寅时三刻,天色迷蒙,“哒哒哒”急促的马蹄声打破了凌晨时分的寂静。
一人一马止于狄府门口,那人纵身下马,几个箭步就奔到了角门处,握着鞭子的手已经用力击打着暗红的门。
凌乱而又沉重的叩门声,伴随着一句不耐烦的“谁呀?”,门内探出一个脑袋,此刻还在用力地揉着眼睛,嘴角口水蜿蜒还残留着新鲜的痕迹,一对三角眼很是不善地对上了门外的人。
待看清来人,门房上的小厮惊恐地立即点头哈腰,打开了角门,嘴里还不停地告着罪,身子却已经侧过去,让出路供男人火速入内。

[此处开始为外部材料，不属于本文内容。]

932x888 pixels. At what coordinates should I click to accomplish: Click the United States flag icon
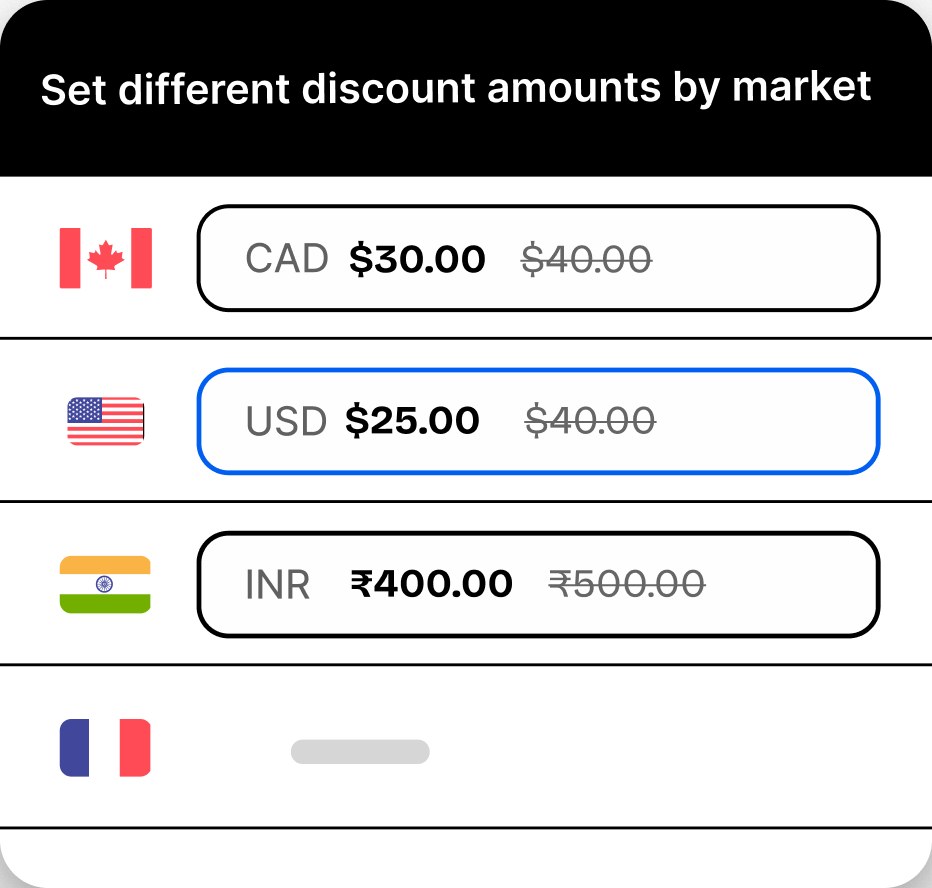(105, 421)
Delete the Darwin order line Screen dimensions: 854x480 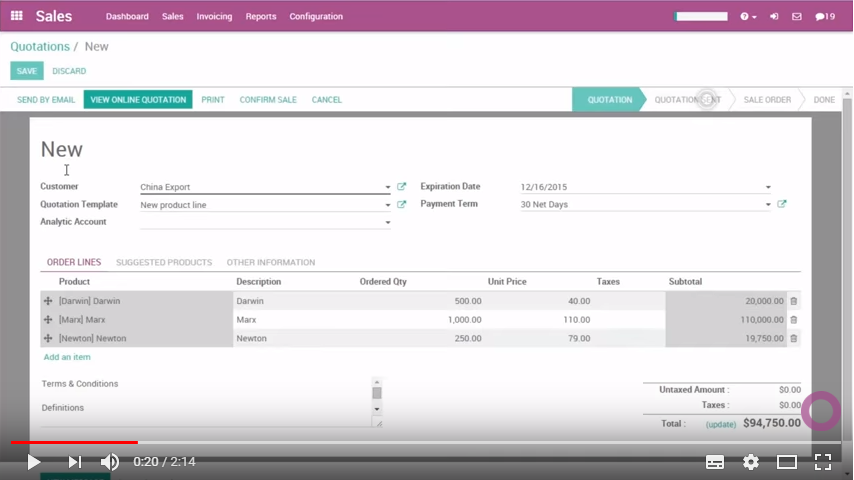tap(793, 301)
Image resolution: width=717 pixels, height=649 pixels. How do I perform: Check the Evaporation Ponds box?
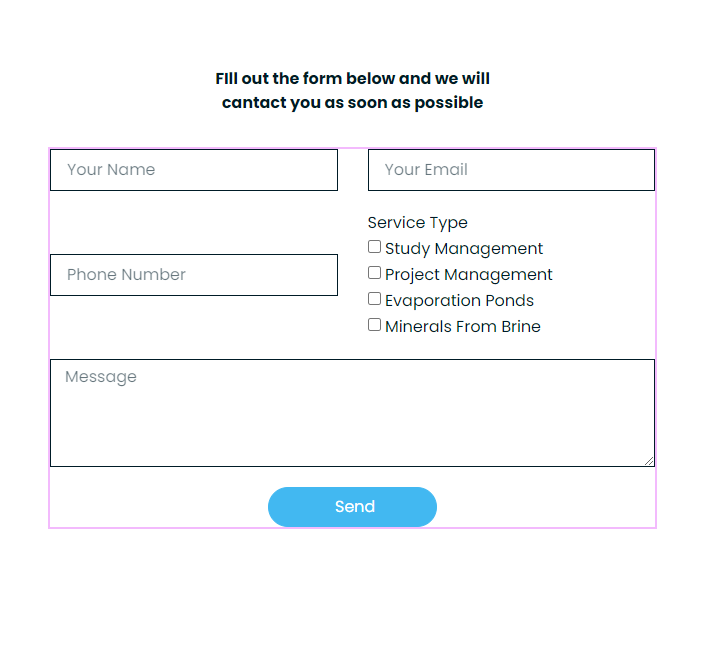click(x=374, y=299)
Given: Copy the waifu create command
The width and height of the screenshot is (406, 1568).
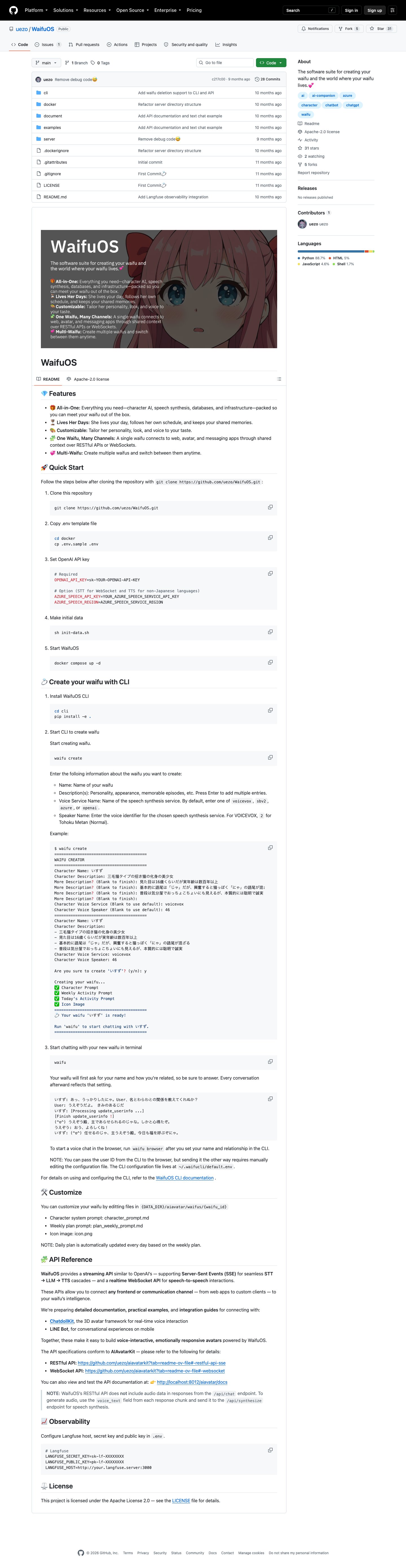Looking at the screenshot, I should pyautogui.click(x=270, y=758).
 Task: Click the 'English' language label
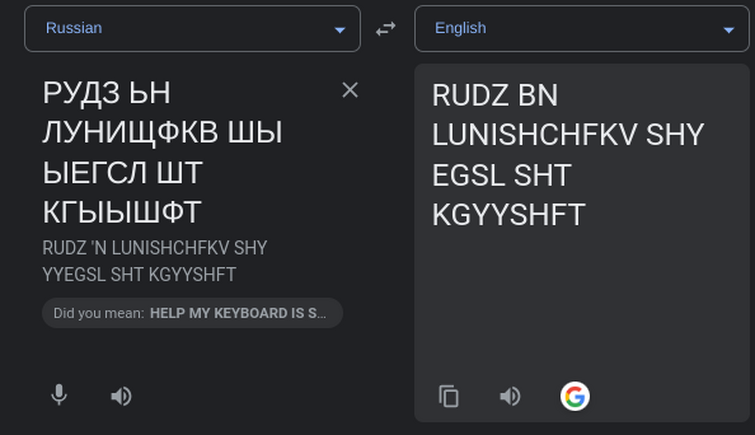tap(460, 28)
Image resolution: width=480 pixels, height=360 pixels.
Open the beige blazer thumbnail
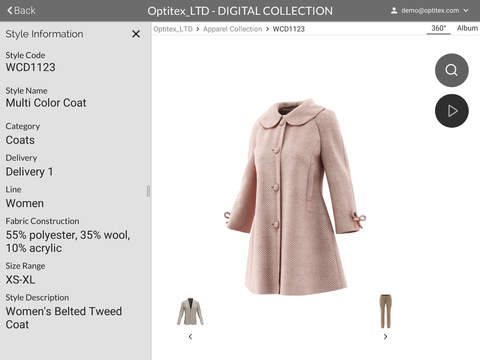click(190, 312)
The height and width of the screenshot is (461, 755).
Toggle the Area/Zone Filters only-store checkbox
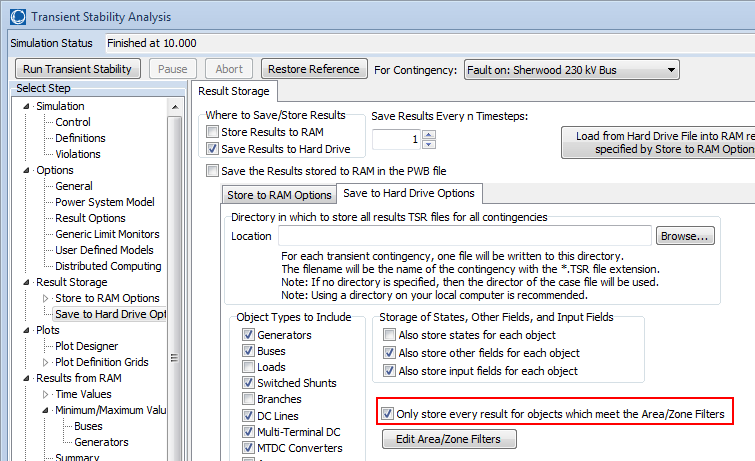tap(387, 413)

小厮只感觉眼前人影一花,那男子早就夺门而入,衣角边隐约的暗红血渍在天光中泛出诡异的图案,小厮一不留神看到,浑身激灵地赶走了全身所有的瞌睡虫。
是杨泽,漕帮刘大爷的外甥。
来找大人的。
可是,大人半夜好像又出去了?
小厮到嘴边的话没敢喊出口。
一转念,总管在府里,不禁庆幸自己没有喊出声。
这一幕完整地落入了躲在对面不日不夜盯着狄知府大门的那双眼睛里。
眸中闪亮逼人。
过了一盏茶时间,脸色凝重的总管穿戴好了衣物急匆匆地让人套车出了府,小厮揉了几揉眼睛,看着那马车消失在胡同口才又把脖子缩了回来,但却不敢再打瞌睡,提着精神守在了门后面。
暗处的那双眼睛想了想,最后决定跟了上去。
过了一个时辰,马车载着狄知府和管事一同回到了狄府,守门的小厮暗自得意,以为终于逮住了露脸的机会,点头哈腰地抢着过去开门打招呼,却没想到狄大人的凌厉眼神扫过来,冻得他浑身上下发颤,吓得往旁边退开几步,差点一头栽在了花坛边。